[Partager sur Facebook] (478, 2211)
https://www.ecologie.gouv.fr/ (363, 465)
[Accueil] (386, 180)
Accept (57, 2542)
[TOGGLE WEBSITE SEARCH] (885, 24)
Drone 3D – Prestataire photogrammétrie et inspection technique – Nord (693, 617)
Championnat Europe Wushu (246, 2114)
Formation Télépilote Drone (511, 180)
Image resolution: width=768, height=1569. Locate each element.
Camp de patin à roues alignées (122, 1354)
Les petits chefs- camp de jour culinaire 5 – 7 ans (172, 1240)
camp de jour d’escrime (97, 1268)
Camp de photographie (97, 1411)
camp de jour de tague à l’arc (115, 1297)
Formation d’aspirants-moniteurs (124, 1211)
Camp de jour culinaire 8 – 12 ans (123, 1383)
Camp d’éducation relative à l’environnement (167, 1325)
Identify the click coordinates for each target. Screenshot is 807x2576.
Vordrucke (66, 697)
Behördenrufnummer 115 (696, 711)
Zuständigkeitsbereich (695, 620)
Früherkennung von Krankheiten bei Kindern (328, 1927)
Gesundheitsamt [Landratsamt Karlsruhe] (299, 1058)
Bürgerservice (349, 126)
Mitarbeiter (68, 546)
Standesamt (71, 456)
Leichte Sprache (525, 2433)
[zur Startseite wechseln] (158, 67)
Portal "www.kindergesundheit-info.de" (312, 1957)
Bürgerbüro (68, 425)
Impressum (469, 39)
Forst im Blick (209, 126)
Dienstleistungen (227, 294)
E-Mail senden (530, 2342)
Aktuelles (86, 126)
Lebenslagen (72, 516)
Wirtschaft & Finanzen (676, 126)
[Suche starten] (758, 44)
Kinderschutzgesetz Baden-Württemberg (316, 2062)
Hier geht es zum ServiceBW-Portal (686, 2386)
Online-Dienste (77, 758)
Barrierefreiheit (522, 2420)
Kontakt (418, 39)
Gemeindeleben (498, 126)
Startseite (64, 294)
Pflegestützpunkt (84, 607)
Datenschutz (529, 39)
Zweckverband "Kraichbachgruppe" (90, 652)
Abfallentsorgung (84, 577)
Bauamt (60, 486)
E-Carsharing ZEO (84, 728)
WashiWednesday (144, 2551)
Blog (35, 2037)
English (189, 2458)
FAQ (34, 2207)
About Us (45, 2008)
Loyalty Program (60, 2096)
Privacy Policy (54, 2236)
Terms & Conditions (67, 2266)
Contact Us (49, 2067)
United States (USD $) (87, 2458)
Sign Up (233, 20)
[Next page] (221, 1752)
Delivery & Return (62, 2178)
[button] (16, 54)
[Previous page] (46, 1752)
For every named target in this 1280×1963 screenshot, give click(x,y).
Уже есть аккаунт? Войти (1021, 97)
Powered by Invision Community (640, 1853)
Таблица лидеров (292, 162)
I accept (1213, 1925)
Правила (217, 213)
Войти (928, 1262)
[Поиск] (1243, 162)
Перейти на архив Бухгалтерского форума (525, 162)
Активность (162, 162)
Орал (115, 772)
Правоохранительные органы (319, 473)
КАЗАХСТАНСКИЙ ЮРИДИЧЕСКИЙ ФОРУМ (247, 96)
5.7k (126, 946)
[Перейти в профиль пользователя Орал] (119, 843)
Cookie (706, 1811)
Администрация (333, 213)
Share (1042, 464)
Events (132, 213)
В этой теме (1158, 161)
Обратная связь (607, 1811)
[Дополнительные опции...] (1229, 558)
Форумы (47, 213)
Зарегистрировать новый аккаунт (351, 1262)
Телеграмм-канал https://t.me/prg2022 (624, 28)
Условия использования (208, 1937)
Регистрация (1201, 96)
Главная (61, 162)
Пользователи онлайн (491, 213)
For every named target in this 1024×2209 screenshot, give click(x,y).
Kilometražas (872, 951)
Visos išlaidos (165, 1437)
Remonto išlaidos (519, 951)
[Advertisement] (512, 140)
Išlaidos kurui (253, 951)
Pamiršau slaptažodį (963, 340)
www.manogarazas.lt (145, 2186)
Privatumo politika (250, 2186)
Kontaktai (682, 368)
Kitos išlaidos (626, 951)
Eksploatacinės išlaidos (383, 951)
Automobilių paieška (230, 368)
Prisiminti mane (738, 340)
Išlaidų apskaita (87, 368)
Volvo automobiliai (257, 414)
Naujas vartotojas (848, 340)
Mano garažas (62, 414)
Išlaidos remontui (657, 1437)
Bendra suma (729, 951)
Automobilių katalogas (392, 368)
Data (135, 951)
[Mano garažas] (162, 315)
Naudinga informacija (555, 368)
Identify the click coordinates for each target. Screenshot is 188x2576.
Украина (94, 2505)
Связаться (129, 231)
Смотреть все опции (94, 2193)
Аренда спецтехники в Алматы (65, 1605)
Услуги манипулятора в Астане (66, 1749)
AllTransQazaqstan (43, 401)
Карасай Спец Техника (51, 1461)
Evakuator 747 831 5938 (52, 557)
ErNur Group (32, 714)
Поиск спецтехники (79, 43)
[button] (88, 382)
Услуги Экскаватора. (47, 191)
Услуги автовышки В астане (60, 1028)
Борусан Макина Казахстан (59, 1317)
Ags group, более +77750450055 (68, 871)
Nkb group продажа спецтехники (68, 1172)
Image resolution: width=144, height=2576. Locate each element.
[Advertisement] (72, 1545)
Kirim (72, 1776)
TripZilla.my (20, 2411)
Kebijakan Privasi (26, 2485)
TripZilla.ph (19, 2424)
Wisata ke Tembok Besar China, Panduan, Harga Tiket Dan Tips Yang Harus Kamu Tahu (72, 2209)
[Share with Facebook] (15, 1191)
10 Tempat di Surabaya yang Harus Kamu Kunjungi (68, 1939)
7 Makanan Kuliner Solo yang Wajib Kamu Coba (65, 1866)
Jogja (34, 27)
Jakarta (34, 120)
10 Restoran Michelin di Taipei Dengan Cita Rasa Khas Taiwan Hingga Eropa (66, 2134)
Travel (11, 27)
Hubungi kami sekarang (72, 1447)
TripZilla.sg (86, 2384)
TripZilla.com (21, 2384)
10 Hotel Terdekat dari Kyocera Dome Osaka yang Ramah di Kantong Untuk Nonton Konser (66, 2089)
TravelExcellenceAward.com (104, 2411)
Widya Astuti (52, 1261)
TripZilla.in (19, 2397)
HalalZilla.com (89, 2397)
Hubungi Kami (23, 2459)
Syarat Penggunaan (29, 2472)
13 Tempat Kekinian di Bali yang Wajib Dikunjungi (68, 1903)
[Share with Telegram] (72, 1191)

--------------------------------

# TO DO
If a line in the records above holds the string "Wajib", copy it.

# RESPONSE TO THE EXERCISE
7 Makanan Kuliner Solo yang Wajib Kamu Coba (65, 1866)
13 Tempat Kekinian di Bali yang Wajib Dikunjungi (68, 1903)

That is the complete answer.